Dean Cavey, managing partner at Verdant Partners LLC, attributes the current business environment to decreased commodity prices and the need to diversify product offerings.
“There are two things that have thrust this subject into the spotlight during the past few weeks,” Cavey says. “The first is that commodity prices have decreased to levels that make it difficult to justify a continued high level of research related to seeds and traits. The second is larger companies are looking to expand their footprint in the global agricultural markets. For example, Monsanto’s run at Syngenta’s chemistry platform — Monsanto is looking to reach more farmers with a more complete offering of products around the world, and do it more efficiently.
“This has then prompted other companies to evaluate how they will compete in this space,” he says.
All the major players are looking at new and better ways to compete. Both Cavey and Goodbar believe there will be an announcement in the coming months, but where it comes from and which companies are involved remains to be seen.
Cavey says there are lots of rumors regarding acquisitions in this space. “It can be hard to separate fact from fiction,” he says. “But in the coming months, there will be a realignment in the seeds and ag chemical sector.”
It’s so expensive to develop seed traits and chemistries; Goodbar says it “just makes more sense to have three or four companies doing this work versus six.”

“Monsanto proved you can make good money off of traits, but it’s getting harder and more competitive.” 
— Bill Goodbar

When looking at the Top 6, Goodbar says there are some combinations that could work, while others simply won’t due to anti-trust issues. For example, a Monsanto and DuPont combination wouldn’t work, as it would put market share for seeds around 70 percent.
Bayer has traits, chemistries and some seed but not enough, says Goodbar, noting that the company could look to invest there.

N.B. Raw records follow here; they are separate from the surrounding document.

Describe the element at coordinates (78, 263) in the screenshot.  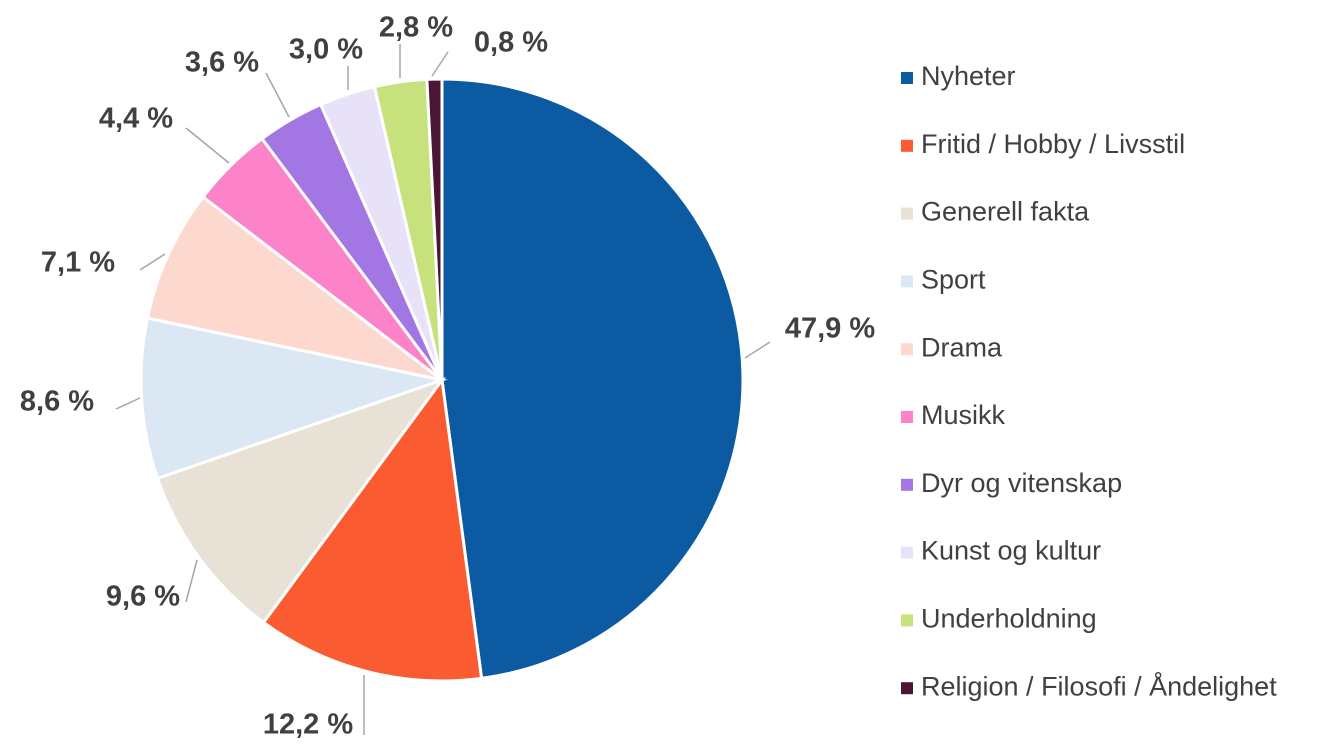
I see `data-label-5: 7,1 %` at that location.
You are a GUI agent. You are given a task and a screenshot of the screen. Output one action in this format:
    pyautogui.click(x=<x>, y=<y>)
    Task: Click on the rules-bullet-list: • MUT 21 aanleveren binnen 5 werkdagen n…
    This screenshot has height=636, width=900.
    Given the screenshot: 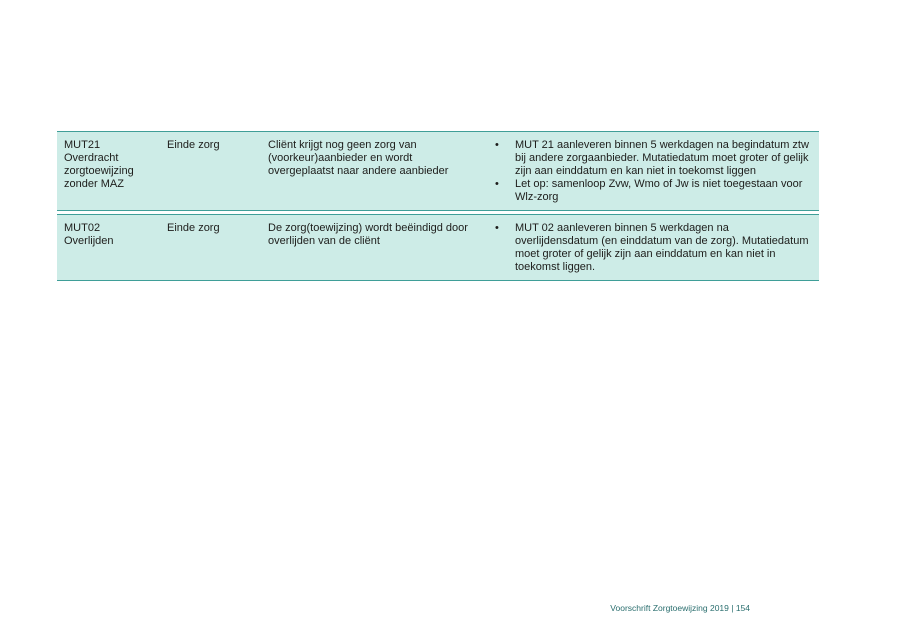 What is the action you would take?
    pyautogui.click(x=650, y=172)
    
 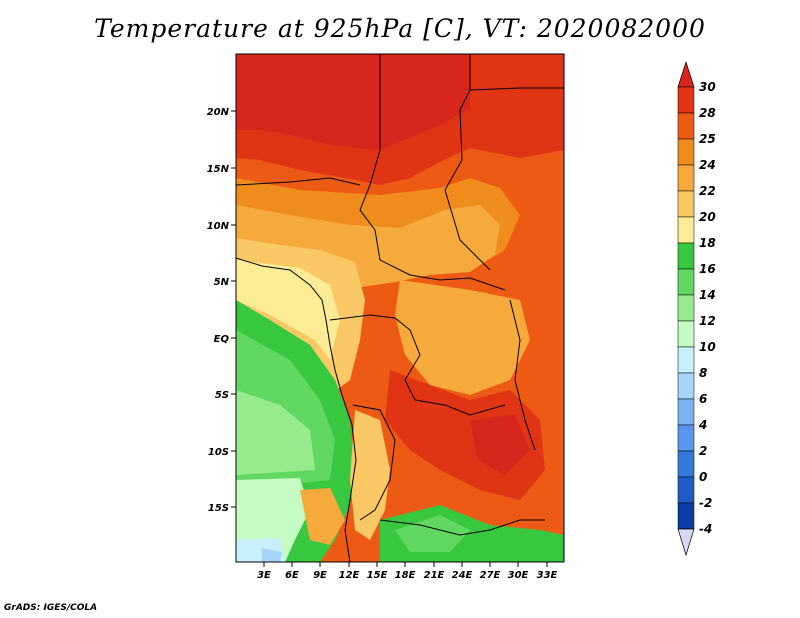 What do you see at coordinates (350, 576) in the screenshot?
I see `lon-label: 12E` at bounding box center [350, 576].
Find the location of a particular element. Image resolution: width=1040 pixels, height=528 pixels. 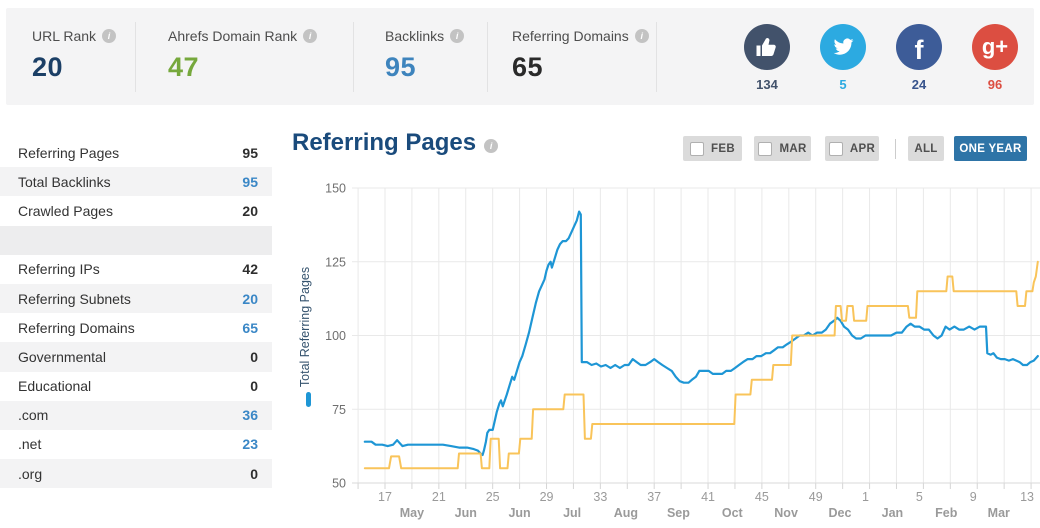

x-axis-tick-label: 5 is located at coordinates (920, 497).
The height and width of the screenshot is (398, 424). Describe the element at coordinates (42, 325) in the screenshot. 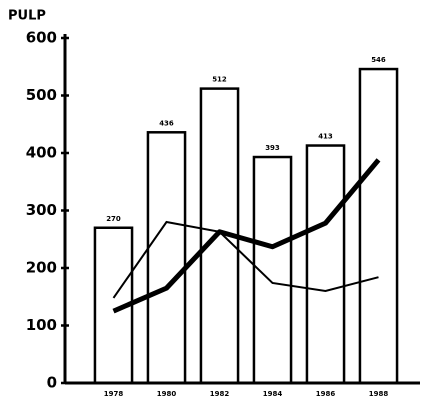

I see `y-tick-label: 100` at that location.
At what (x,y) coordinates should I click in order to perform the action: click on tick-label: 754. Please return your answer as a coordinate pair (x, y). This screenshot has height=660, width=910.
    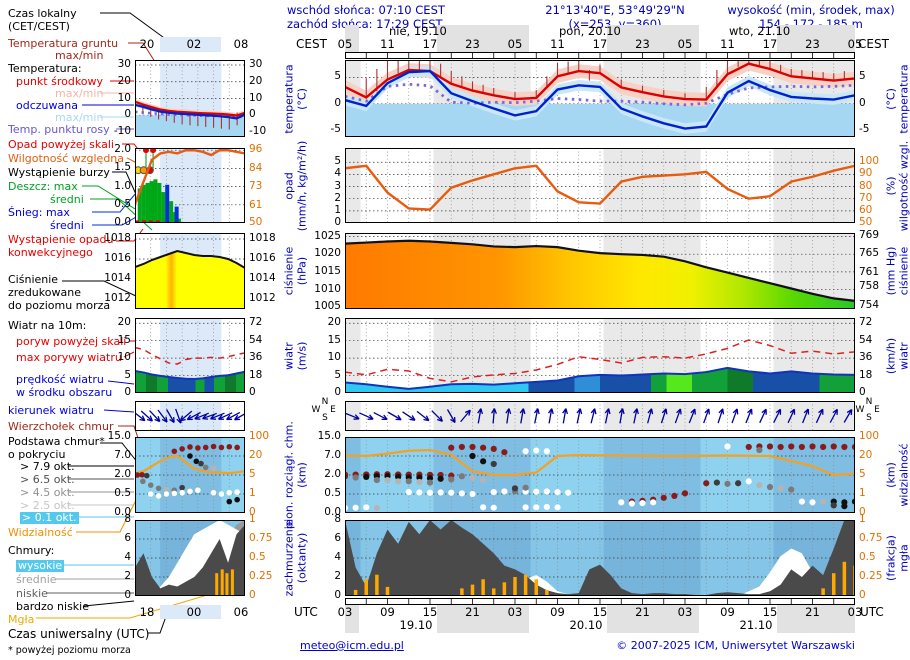
    Looking at the image, I should click on (870, 306).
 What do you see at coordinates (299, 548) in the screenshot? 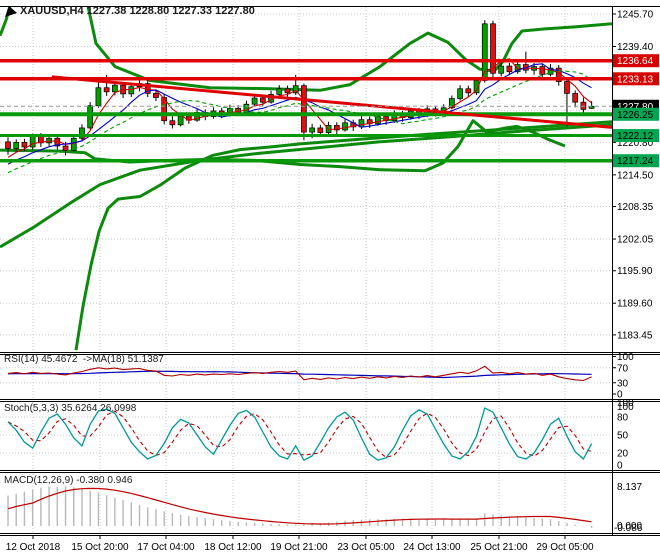
I see `time-axis-label: 19 Oct 21:00` at bounding box center [299, 548].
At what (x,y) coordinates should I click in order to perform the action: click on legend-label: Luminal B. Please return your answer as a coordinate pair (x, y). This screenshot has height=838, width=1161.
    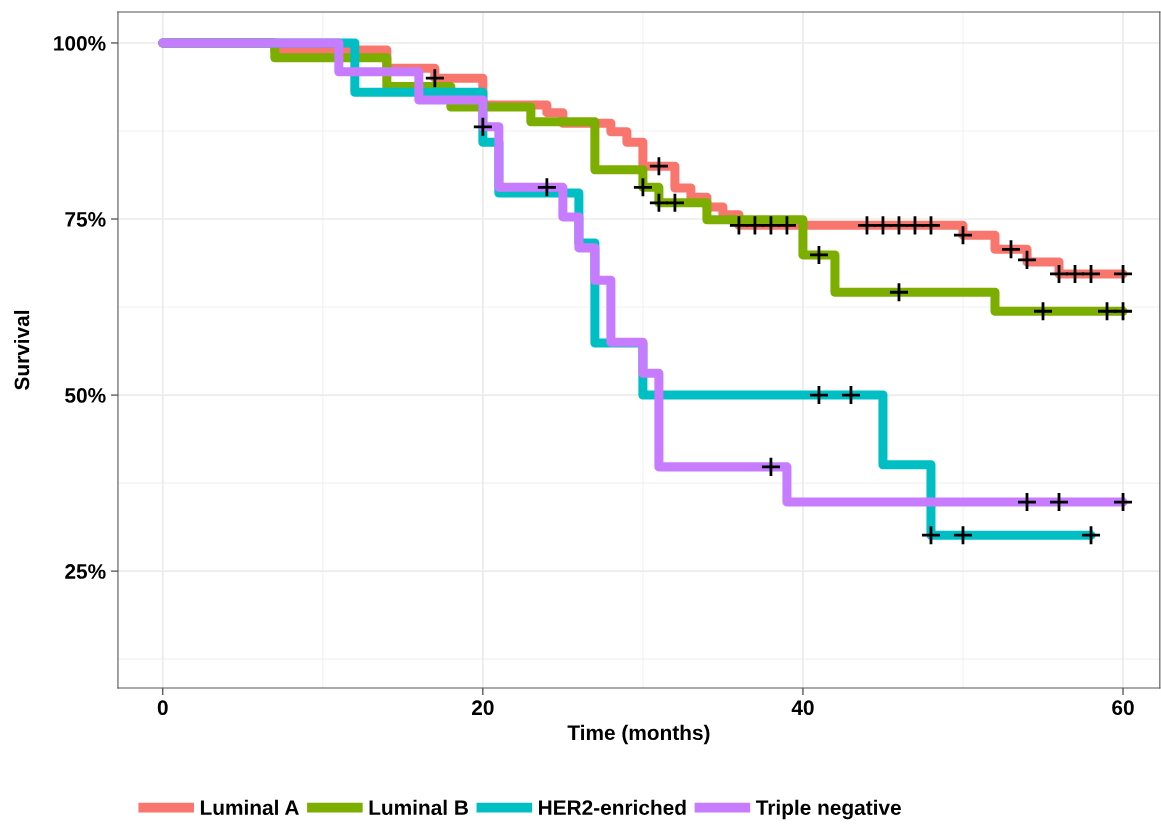
    Looking at the image, I should click on (418, 808).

He says Monsanto is going to look to buy chemistry, as evidenced by their bids for Syngenta.
“While a merger or acquisition is one option, another might be that two companies could spin off their agriculture or seeds businesses, and then they would join forces under a new name,” Goodbar says. “Syngenta is the precedent for that, stemming from Novartis and AstraZeneca merging their agribusinesses in 2000.”
Publicly traded companies must respond to shareholder needs. Cavey says there’s not an overwhelming sense of urgency but they are anxious to find a strategy that respects shareholders’ wishes.
“With six companies dominating this space, there’s certainly competition amongst them to find the best fit and strategic partnerships, as options are limited,” he says. “Once they determine a strategy, they will move forward promptly and swiftly.”
Overall, Cavey says the seed industry is a pretty healthy place today, even with lower commodity prices.
“There are a lot of mid- and small-size companies that provide excellent genetics and competitive services,” he says. “The big unknown is how the realignment at the top, if it happens, will affect independents.”
Cavey doesn’t expect any changes at the top to make an impact in the near term.
“If there are any changes, it will be in the long-term,” he says. “These mid- and smaller-size companies have been incredibly resilient, in spite of rapid consolidation, and I don’t expect that to change any time soon.”